For those unaware of what Creepshow is, it’s an anthology horror series with episodes consisting of two independent shorts. Yet even though each segment is pretty self-contained, this third season probably isn’t the best starting point for novices, as this isn’t the most accessible batch of episodes for non-fans.
The first episode features two stories which feel more like classic Creepshow tales. The first, “Mums”, features a sinister garden in a segment that recalls the original film’s “Father’s Day”. However, perhaps the most frustrating thing about this bit is that the message is lost in an attempt to emphasize thrills.
The other half of the episode, “Queen Bee”, is much more fun but even more ridiculous. Here, the message is clear and timely, and the effects work is astounding. The set piece that makes up most of this segment is one of the best in all the series, and features one shot in particular that audiences won’t soon forget.

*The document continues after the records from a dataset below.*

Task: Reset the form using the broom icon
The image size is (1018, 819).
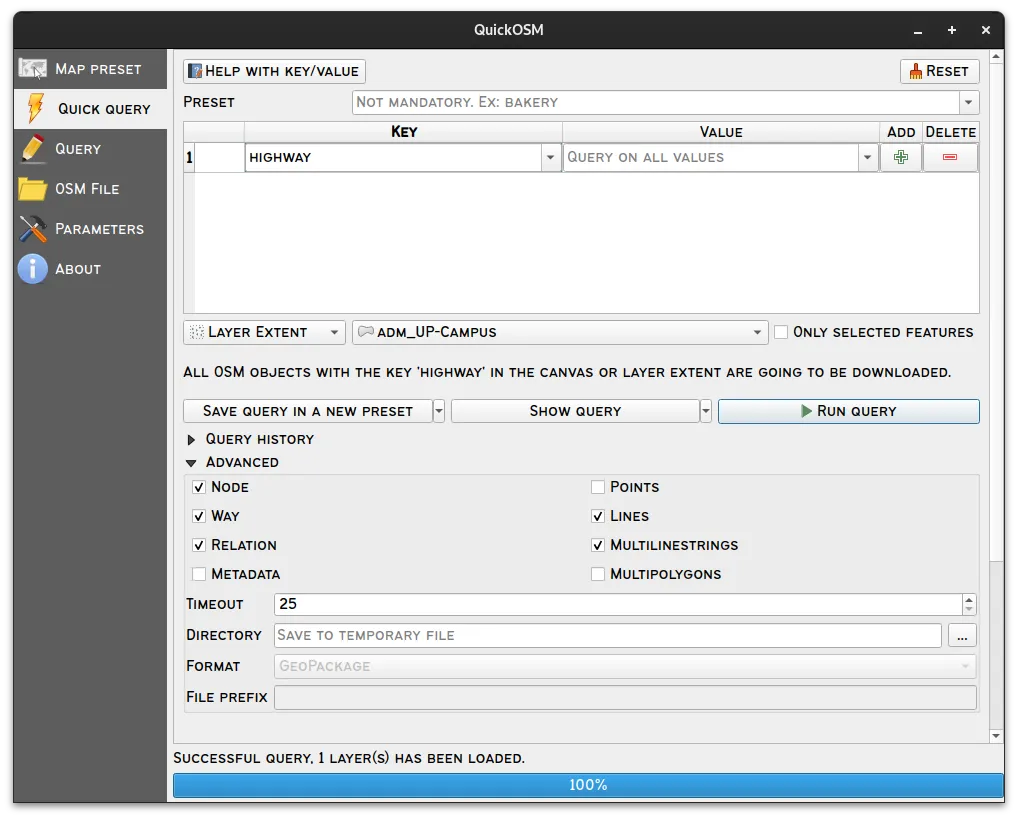Action: (938, 71)
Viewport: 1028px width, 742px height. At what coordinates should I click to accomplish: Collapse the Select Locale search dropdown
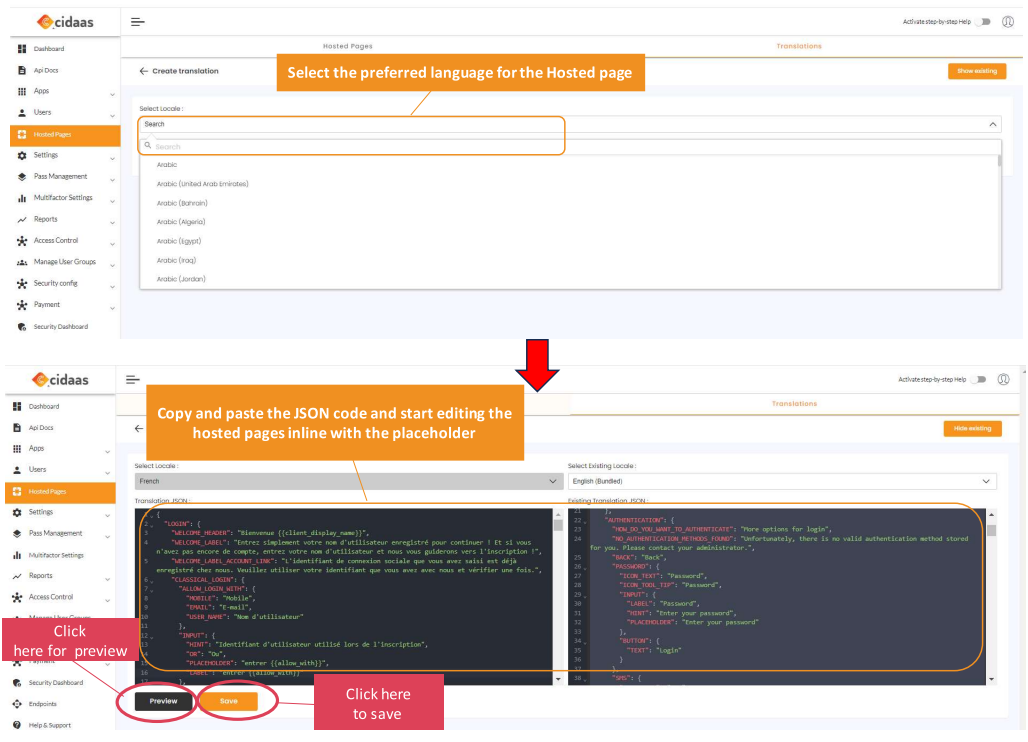(x=992, y=123)

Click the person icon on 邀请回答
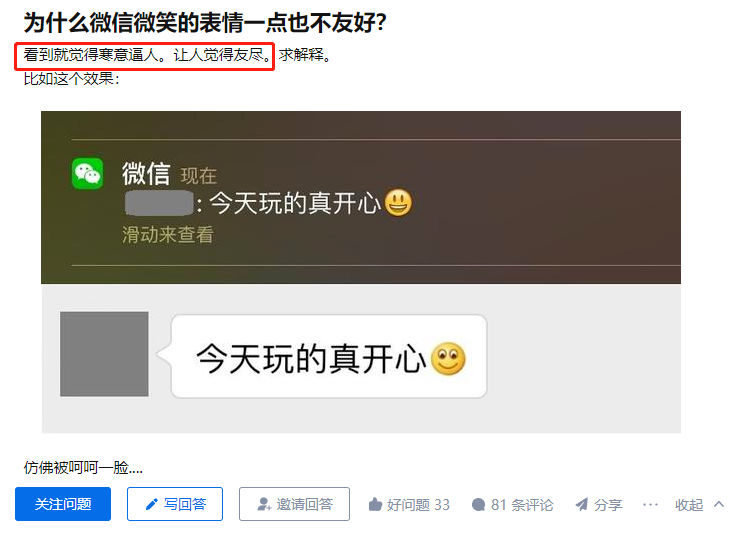coord(264,504)
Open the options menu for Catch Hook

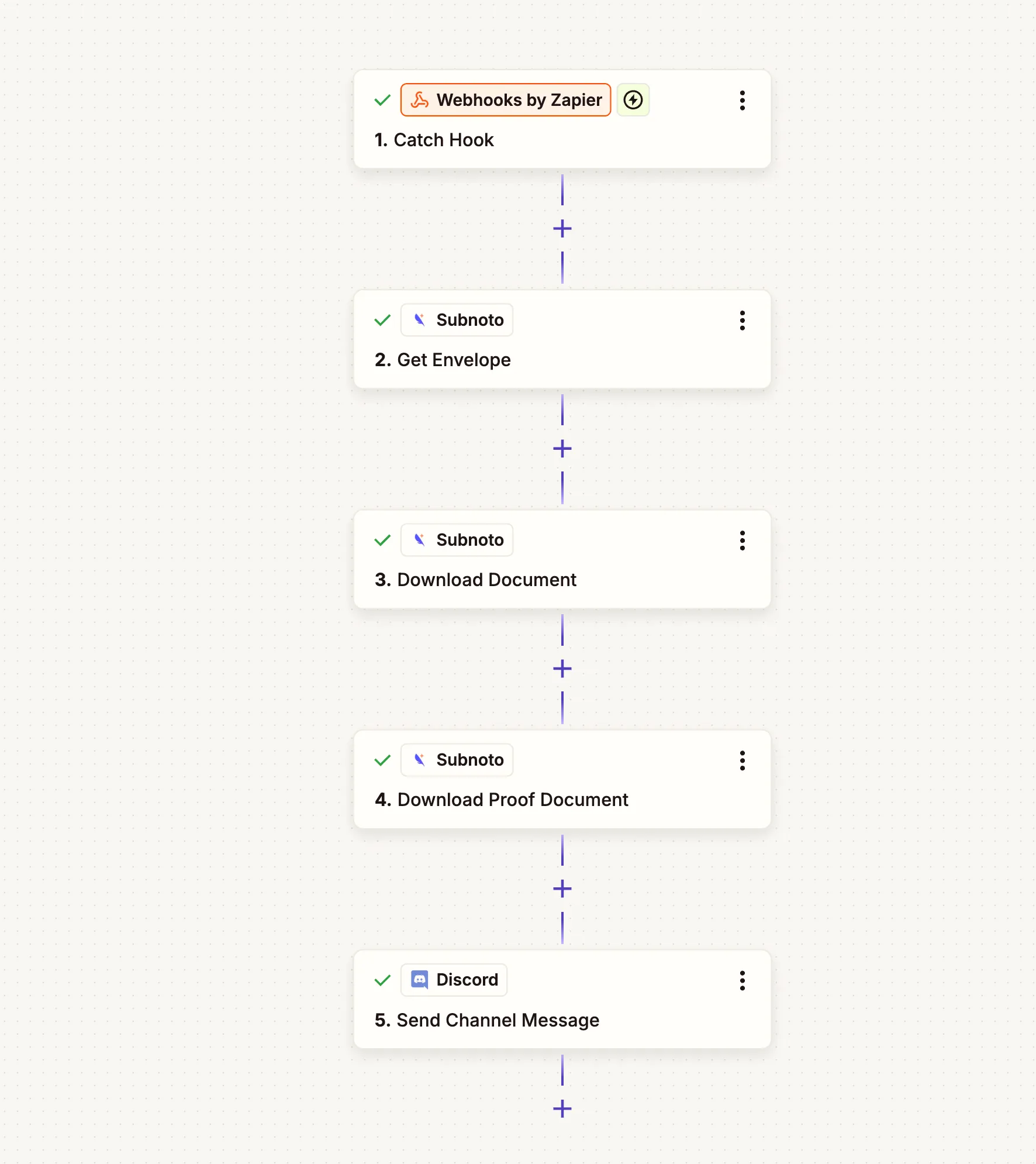pos(742,100)
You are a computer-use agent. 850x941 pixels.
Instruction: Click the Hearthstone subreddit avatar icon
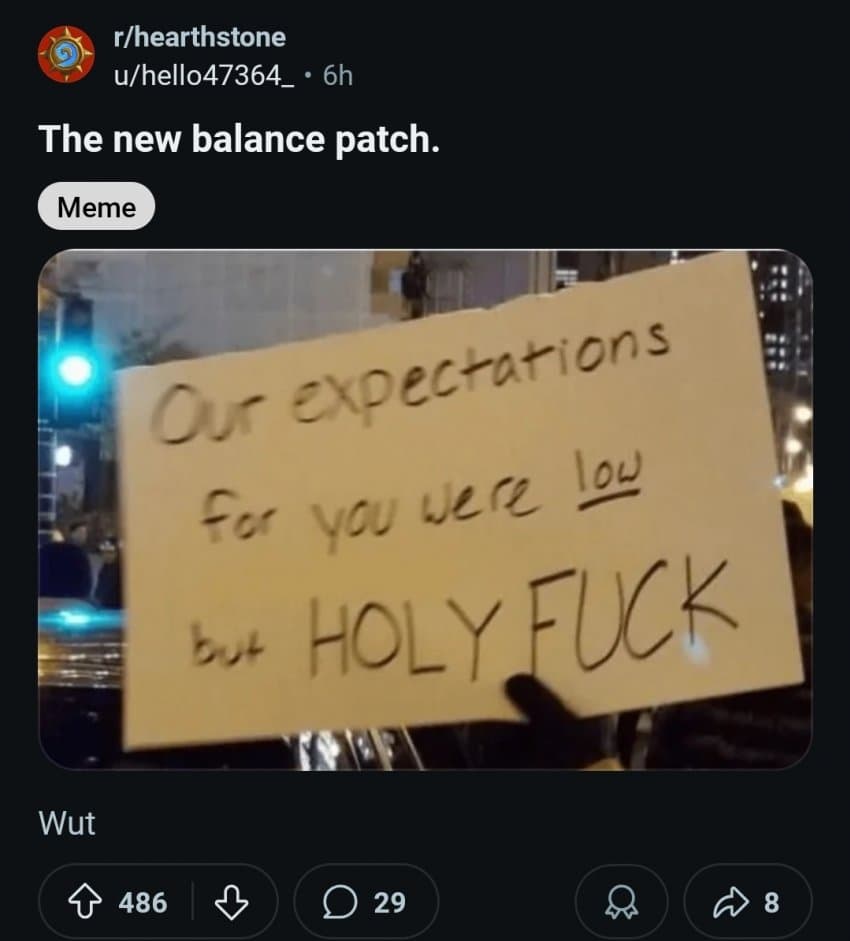click(x=66, y=56)
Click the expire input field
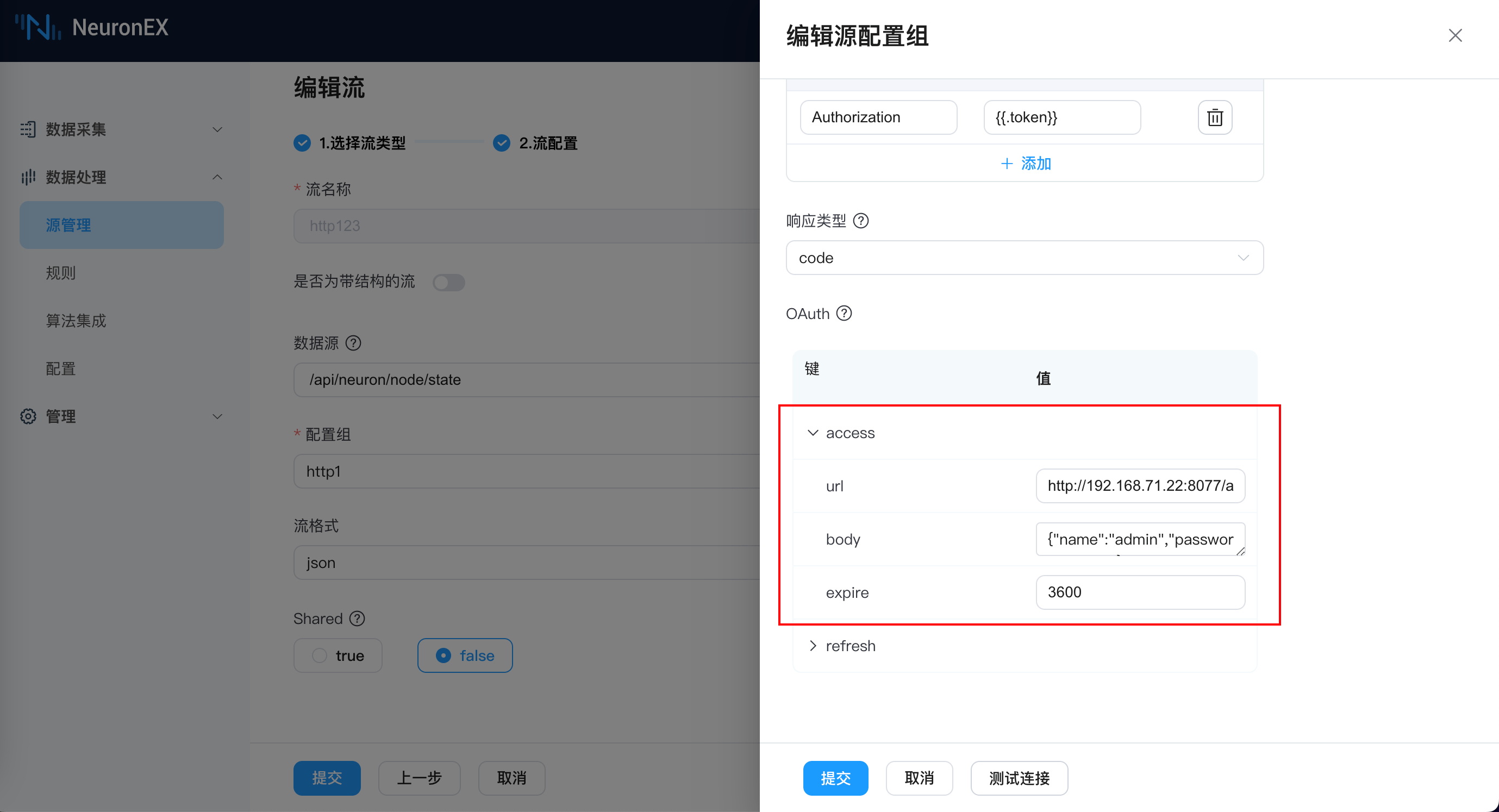 [1139, 592]
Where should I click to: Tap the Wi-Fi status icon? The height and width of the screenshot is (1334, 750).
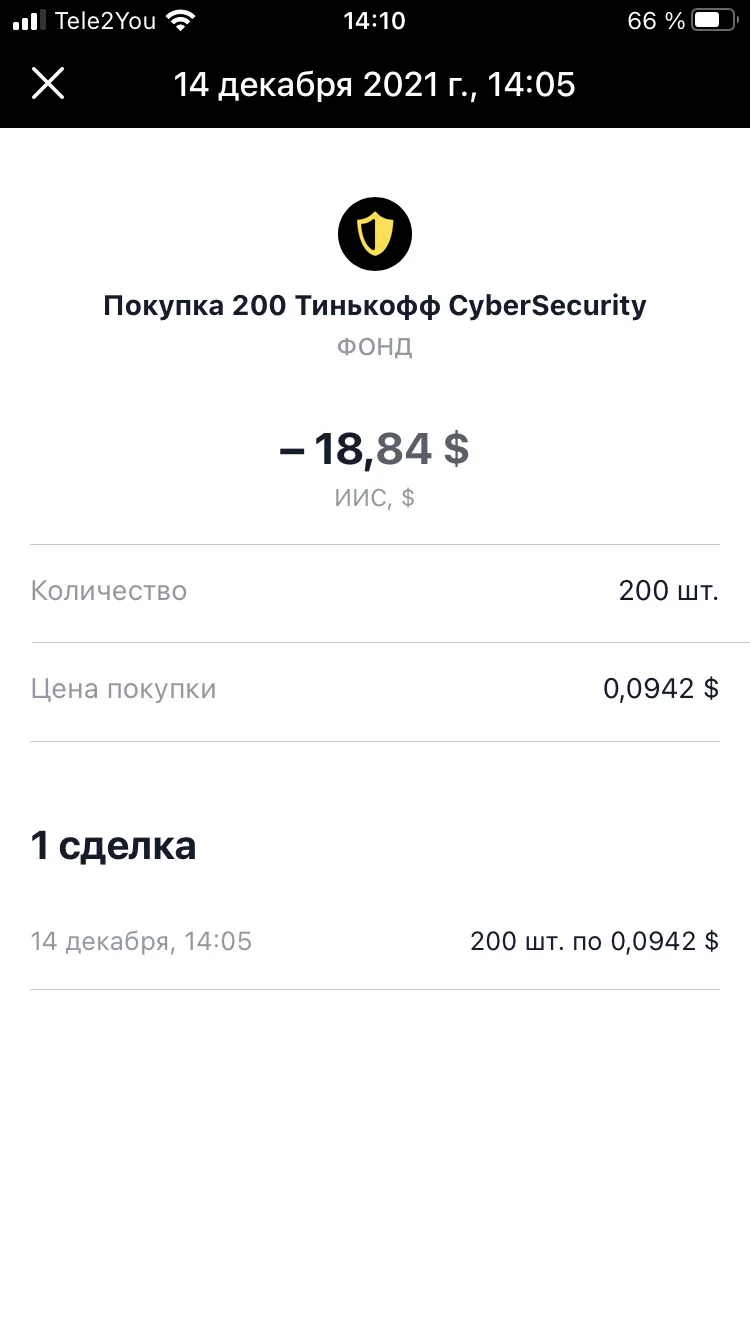[181, 21]
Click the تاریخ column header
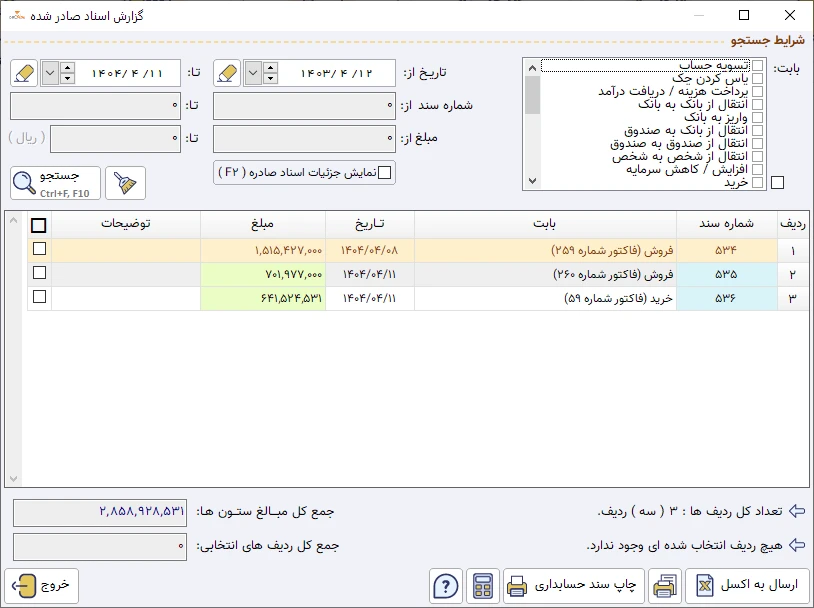The image size is (814, 608). 369,224
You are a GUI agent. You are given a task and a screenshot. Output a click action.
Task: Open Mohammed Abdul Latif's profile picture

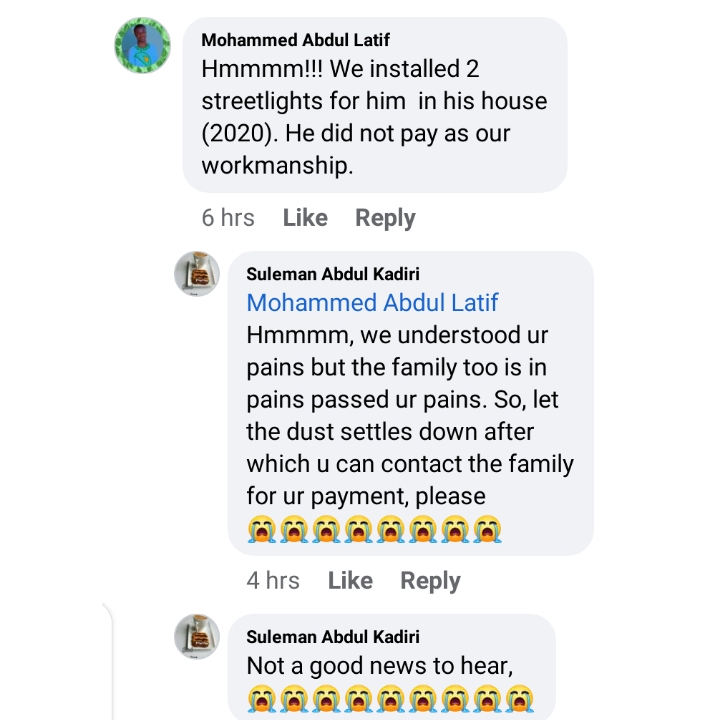[x=142, y=45]
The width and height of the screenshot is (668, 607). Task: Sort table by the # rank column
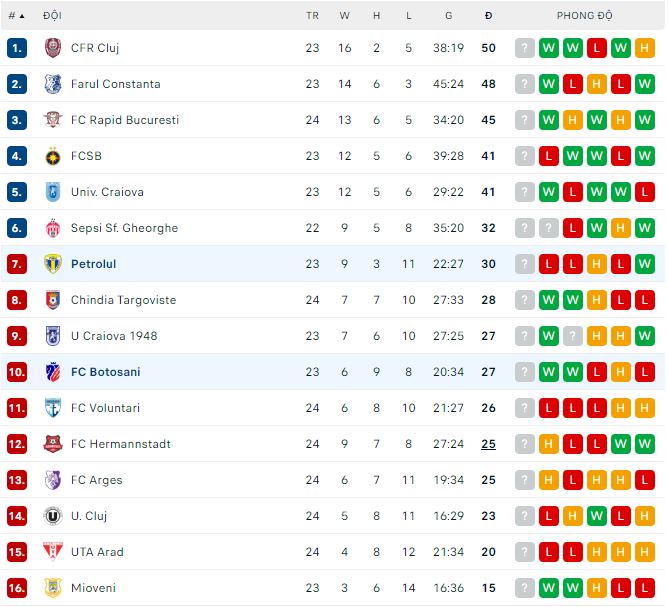coord(16,16)
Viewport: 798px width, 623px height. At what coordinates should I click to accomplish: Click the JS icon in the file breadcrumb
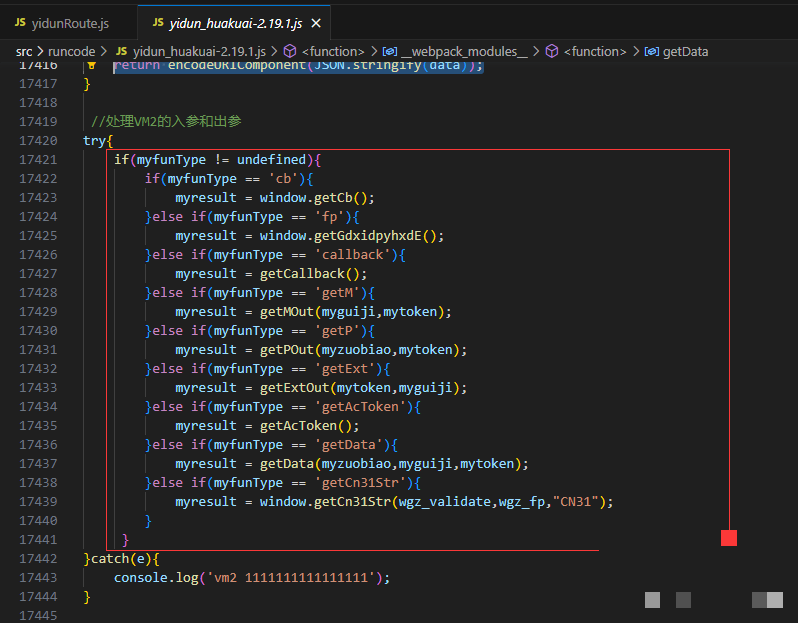[x=121, y=51]
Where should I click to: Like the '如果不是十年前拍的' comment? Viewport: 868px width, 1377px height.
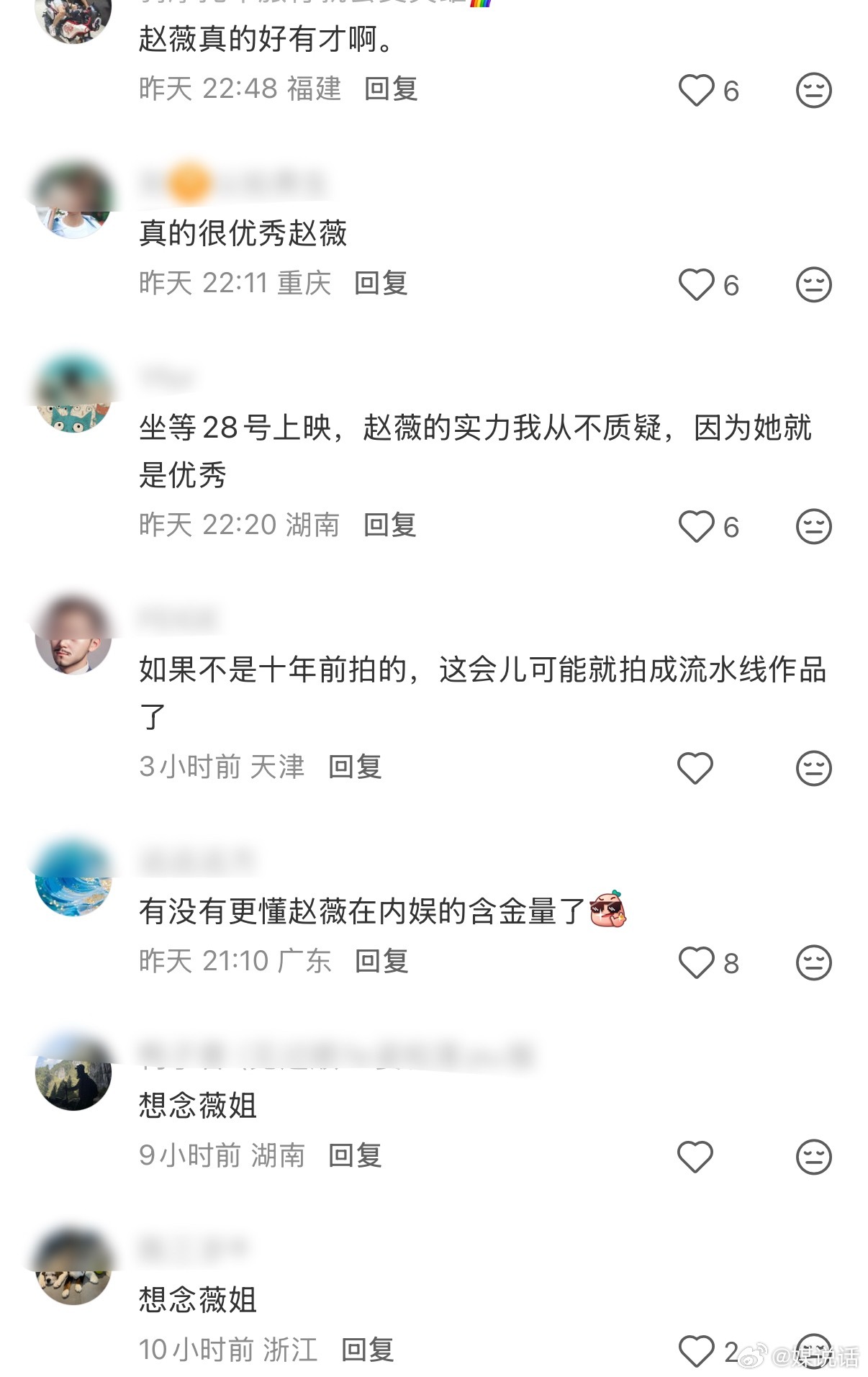[x=695, y=768]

On the other hand, the second episode of the season is much more consistent in quality. “Skeletons in the Closet”, much like season two’s “Public Television of the Dead”, is made with horror fans in mind. Cinephiles will have a smile on their face the whole time and may even shout in glee at a few of the visual references that are made.
The second story, “Familiar”, is the first one of the season that feels like it should be expanded into a longer form. A twenty-minute runtime doesn’t really give the story enough time to breathe or really dive into its world, but the implications that this segment has are truly haunting, as is the lead performance by Andrew Bachelor.
Something else that stands out about this new season is that it also feels more stylistically distinctive. Although the episodes are still made by Nicotero and his usual band of collaborators, and the horror comic influence is still obvious, there’s a bit more visual flair to each of these four bits. And this only works in the series’s favor.
Creepshow is back, and those worried that it would be experiencing a slump for its third season will be proven wrong. These new episodes are a ton of fun, and one of the many highlights of Shudder’s always impressive September/October slate.
Creepshow streams on Shudder beginning September 23, with new episodes streaming subsequent Thursdays. Two out of six episodes reviewed.